(Collected data)
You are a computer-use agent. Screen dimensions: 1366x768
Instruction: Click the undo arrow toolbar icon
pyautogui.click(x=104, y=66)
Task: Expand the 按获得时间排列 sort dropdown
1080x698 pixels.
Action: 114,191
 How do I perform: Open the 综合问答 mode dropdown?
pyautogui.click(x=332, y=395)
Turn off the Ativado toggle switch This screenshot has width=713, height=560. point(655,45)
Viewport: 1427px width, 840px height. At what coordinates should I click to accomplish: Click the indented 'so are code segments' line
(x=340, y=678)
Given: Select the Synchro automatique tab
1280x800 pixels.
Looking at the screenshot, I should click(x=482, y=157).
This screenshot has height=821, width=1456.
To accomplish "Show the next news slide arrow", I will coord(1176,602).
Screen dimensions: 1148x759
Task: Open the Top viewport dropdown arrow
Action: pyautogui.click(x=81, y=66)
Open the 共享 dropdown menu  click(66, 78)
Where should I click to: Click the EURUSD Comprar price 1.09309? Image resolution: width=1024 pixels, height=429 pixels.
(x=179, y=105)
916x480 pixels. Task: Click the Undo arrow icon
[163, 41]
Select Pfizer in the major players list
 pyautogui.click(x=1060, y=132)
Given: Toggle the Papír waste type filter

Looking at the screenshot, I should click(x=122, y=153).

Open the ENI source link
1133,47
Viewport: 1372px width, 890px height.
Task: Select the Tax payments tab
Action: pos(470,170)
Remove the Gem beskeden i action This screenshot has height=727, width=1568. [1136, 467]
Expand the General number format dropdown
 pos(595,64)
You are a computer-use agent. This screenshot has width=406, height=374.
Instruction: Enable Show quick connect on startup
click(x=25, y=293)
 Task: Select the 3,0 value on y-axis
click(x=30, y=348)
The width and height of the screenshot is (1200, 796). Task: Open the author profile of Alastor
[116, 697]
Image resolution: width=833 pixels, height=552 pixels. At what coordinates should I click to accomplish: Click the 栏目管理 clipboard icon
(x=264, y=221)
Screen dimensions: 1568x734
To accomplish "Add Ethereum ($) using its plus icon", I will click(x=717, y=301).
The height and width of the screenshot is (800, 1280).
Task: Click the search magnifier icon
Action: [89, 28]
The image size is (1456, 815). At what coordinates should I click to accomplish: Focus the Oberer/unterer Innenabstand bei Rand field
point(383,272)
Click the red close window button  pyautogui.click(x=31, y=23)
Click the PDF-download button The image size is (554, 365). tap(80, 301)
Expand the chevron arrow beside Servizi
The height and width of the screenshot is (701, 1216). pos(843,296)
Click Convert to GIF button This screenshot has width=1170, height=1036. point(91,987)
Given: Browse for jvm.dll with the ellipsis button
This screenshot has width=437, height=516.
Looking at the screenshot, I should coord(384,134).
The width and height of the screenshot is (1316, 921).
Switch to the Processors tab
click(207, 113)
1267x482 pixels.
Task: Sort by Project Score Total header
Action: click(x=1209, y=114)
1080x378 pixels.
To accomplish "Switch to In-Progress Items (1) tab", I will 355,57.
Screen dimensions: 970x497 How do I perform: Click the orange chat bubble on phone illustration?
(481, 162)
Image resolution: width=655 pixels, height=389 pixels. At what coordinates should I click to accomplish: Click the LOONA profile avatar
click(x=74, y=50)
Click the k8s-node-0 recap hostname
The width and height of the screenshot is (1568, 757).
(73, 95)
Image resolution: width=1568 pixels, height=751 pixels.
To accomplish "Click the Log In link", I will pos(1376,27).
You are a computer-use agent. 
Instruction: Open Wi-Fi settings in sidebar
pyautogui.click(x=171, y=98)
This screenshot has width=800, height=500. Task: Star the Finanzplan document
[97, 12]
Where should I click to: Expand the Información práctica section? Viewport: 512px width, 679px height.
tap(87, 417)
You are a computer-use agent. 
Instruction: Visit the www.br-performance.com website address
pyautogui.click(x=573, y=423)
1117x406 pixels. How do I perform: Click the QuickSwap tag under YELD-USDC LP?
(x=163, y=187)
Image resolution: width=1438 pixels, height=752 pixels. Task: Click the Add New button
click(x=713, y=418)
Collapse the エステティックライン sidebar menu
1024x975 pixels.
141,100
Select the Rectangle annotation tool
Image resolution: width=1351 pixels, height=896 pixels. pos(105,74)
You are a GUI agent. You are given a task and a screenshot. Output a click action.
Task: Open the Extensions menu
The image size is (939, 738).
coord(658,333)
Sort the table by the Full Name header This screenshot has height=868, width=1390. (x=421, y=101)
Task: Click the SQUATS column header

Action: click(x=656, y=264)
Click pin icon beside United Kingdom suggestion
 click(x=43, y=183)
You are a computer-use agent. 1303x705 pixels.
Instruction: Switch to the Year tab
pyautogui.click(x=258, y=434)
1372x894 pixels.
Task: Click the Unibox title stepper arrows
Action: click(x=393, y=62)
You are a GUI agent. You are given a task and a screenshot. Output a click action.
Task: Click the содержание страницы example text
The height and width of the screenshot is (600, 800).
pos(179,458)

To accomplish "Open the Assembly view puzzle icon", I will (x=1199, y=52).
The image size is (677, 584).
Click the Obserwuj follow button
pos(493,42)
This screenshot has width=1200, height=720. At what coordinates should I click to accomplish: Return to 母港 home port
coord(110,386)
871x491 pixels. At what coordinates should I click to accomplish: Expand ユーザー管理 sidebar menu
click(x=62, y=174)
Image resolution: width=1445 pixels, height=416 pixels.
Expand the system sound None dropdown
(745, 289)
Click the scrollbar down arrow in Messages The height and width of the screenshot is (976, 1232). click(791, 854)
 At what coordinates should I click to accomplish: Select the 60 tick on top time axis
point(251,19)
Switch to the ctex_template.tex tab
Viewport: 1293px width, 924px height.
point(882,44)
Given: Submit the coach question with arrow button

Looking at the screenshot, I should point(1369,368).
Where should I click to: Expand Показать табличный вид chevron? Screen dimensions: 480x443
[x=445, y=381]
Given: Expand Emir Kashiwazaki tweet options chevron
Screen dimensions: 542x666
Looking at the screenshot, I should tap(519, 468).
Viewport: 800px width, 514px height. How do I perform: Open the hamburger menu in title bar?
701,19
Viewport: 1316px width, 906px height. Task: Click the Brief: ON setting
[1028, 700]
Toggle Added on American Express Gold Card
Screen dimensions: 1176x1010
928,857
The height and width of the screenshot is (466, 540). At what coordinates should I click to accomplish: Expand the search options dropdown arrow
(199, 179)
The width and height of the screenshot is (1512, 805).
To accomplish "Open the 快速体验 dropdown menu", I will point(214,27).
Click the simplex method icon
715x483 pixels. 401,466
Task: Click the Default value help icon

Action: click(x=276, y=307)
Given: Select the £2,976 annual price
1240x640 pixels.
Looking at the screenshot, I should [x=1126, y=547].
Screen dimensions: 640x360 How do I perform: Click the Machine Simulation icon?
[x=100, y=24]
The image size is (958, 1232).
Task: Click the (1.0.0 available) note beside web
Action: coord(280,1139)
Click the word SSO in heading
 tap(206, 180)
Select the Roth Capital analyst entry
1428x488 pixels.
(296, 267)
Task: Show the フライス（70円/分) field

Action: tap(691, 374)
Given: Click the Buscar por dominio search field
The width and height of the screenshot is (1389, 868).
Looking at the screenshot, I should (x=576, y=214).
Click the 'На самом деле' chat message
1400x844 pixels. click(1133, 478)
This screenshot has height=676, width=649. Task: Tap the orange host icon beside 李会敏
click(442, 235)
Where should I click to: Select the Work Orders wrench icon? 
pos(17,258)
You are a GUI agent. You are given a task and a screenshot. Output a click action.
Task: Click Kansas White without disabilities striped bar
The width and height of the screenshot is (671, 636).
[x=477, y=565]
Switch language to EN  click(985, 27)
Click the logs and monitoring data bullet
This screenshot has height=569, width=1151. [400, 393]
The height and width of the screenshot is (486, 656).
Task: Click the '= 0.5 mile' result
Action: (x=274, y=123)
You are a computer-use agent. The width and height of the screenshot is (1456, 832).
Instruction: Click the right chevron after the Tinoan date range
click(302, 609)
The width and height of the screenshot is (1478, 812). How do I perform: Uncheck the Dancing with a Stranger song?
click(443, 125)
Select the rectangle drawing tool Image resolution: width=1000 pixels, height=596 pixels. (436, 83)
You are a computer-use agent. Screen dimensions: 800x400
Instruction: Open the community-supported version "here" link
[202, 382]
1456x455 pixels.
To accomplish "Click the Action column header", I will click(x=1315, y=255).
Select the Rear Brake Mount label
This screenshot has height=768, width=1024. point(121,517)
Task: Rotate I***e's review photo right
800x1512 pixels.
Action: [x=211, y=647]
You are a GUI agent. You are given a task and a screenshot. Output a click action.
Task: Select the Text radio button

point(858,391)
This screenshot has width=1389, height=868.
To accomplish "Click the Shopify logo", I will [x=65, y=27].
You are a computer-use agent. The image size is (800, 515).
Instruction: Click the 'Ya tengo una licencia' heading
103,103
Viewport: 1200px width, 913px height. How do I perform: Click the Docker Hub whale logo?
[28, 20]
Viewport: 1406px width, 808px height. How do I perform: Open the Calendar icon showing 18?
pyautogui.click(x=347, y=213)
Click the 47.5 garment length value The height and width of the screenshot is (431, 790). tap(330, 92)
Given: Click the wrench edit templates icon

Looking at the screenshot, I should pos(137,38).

* [What is expected] Lines from the beginning of the data above through the line containing "This screenshot has height=821, width=1456." are to be returned exactly, and no others.

* [Worked solution]
You are a computer-use agent. Screen dimensions: 1366x768
Instruction: Click the undo arrow toolbar icon
pyautogui.click(x=104, y=66)
Task: Expand the 按获得时间排列 sort dropdown
1080x698 pixels.
Action: 114,191
 How do I perform: Open the 综合问答 mode dropdown?
pyautogui.click(x=332, y=395)
Turn off the Ativado toggle switch This screenshot has width=713, height=560. point(655,45)
Viewport: 1427px width, 840px height. At what coordinates should I click to accomplish: Click the indented 'so are code segments' line
(x=340, y=678)
Given: Select the Synchro automatique tab
1280x800 pixels.
Looking at the screenshot, I should click(x=482, y=157).
This screenshot has height=821, width=1456.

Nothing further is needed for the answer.